Assume $ f $ is bounded function in an interval $ J $, and prove that:
$ \sup_{s,t\in J}|f\left(t\right)-f\left(s\right)|=\sup_{x\in J}f\left(x\right)-\inf_{x\in J}f\left(x\right) $
Here's what I tried:
let $ \varepsilon>0 $. We can find $ s,t\in J $ such that
$ \sup_{x\in J}f\left(x\right)<f\left(s\right)+\frac{\varepsilon}{2} $ and $ f\left(t\right)-\frac{\varepsilon}{2}<\inf_{x\in J}f\left(x\right) $
Thus,
$ 0\leq\sup_{x\in J}f\left(x\right)-\inf_{x\in J}f\left(x\right)<f\left(s\right)-f\left(t\right)+\varepsilon\leq|f\left(s\right)-f\left(t\right)|+\varepsilon\leq\sup_{t,s\in J}|f\left(s\right)-f\left(t\right)|+\varepsilon $
And therefore
$ \left(\sup_{x\in J}f\left(x\right)-\inf_{x\in J}f\left(x\right)\right)-\sup_{s,t\in J}|f\left(t\right)-f\left(s\right)|<\varepsilon $
Now, I will argue that $ \sup_{s,t\in J}|f\left(s\right)-f\left(t\right)|\leq\sup_{x\in J}f\left(x\right)-\inf_{x\in J}f\left(x\right) $.
Let $ t,s\in J $
Then, $ f\left(s\right)-f\left(t\right)\leq\sup_{s\in J}f\left(s\right)-\inf_{t\in J}f\left(t\right)=\sup_{x\in J}f\left(x\right)-\inf_{x\in J}f\left(x\right) $
And also
$ f\left(t\right)-f\left(s\right)\leq\sup_{t\in J}f\left(t\right)-\inf_{s\in J}f\left(s\right)=\sup_{x\in J}f\left(x\right)-\inf_{x\in J}f\left(x\right) $
Therefore,
$ |f\left(s\right)-f\left(t\right)|\leq\sup_{x\in J}f\left(x\right)-\inf_{x\in J}f\left(x\right) $
for any, $ t,s \in J $. So $ \sup_{x\in J}f\left(x\right)-\inf_{x\in J}f\left(x\right) $ is an upper bound, and therefore $ \sup_{t,s\in J}|f\left(s\right)-f\left(t\right)|\leq\sup_{x\in J}f\left(x\right)-\inf_{x\in J}f\left(x\right) $
And finally we have:
$ 0\leq\left(\sup_{x\in J}f\left(x\right)-\inf_{x\in J}f\left(x\right)\right)-\sup_{t,s\in J}|f\left(s\right)-f\left(t\right)|<\varepsilon $
for any $ \varepsilon >0 $.
So we can conclude that
$ \left(\sup_{x\in J}f\left(x\right)-\inf_{x\in J}f\left(x\right)\right)=\sup_{t,s\in J}|f\left(s\right)-f\left(t\right)| $
I feel like I made it complicated and one can find much simpler proof.
So, I'll be glad to hear if this proof works at all, and if anyone can suggest simpler solution that would be helpful.
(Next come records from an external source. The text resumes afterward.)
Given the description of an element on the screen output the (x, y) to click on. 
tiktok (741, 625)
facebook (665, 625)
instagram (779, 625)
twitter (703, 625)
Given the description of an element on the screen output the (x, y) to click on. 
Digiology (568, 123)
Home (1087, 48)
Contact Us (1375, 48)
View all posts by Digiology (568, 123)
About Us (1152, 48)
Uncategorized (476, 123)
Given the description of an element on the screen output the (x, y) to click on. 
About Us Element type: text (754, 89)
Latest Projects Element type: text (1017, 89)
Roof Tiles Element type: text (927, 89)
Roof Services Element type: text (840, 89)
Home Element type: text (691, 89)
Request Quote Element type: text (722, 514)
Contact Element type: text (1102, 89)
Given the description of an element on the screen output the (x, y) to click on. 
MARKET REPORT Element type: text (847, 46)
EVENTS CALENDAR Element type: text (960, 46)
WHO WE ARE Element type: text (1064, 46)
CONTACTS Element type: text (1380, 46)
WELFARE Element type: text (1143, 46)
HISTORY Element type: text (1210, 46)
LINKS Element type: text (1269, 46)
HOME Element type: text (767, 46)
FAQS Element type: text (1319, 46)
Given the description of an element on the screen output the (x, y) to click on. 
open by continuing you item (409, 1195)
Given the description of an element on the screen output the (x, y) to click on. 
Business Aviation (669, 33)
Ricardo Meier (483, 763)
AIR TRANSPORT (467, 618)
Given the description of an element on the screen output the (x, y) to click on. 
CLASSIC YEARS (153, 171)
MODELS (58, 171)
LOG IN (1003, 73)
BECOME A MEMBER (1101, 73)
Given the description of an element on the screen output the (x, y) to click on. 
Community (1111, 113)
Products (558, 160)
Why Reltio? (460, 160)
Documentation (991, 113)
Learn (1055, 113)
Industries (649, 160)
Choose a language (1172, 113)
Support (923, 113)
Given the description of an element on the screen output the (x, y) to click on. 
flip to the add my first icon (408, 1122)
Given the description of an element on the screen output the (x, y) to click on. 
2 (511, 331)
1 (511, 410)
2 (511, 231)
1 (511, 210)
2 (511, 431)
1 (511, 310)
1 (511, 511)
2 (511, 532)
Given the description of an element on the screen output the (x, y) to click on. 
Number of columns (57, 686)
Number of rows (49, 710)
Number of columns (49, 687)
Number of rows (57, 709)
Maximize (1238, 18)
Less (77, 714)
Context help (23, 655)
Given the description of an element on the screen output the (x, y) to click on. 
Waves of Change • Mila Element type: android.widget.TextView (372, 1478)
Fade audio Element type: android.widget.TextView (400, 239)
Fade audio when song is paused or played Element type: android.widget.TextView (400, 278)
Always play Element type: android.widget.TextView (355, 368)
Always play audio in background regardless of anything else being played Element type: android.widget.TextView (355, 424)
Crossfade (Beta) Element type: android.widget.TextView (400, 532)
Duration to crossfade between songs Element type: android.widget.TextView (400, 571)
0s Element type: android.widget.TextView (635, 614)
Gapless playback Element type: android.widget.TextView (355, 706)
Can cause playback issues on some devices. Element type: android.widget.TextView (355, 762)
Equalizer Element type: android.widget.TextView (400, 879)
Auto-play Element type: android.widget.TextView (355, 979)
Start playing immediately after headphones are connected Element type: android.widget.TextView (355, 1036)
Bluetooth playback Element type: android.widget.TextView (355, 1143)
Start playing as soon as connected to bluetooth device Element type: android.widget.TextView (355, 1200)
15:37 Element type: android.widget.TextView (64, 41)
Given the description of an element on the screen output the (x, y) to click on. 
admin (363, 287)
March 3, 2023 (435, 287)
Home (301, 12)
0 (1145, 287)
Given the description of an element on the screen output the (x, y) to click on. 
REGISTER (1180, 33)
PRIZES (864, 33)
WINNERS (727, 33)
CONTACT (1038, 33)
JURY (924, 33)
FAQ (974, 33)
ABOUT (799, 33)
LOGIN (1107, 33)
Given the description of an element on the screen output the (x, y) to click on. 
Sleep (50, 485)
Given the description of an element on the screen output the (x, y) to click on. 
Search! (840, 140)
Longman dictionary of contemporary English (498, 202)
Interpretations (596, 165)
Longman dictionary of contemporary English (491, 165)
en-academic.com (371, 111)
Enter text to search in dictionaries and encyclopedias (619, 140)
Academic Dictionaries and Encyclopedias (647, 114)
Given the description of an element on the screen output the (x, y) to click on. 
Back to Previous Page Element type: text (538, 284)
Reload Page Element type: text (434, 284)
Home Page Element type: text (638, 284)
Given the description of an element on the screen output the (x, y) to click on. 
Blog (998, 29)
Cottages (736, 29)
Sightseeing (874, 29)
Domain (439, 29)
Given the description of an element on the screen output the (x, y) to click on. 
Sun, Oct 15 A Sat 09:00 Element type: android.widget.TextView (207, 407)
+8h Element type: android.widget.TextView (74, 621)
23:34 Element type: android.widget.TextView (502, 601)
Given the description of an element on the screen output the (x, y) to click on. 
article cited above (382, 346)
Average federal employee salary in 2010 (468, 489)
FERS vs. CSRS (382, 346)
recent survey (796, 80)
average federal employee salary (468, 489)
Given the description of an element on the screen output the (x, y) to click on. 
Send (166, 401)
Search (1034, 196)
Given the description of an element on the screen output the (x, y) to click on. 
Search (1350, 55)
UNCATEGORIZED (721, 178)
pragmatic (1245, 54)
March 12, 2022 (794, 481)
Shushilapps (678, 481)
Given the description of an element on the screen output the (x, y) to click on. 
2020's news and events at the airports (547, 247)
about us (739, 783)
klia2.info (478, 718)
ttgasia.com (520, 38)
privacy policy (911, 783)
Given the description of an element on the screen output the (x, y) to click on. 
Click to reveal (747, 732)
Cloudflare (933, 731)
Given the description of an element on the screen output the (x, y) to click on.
Thanks in advance
First of all notice that you can drop the absolute value. Then you have
$$\sup _{s,t} (f(t)-f(s)) = \sup _t\sup_s (f(t)-f(s)) = \sup_t (f(t)-\inf_s f(s)) = \sup_t f(t)-\inf_s f(s)$$ and that is it. I just used the fact that if something does not depend on $s$, than can be brought outside of the sup.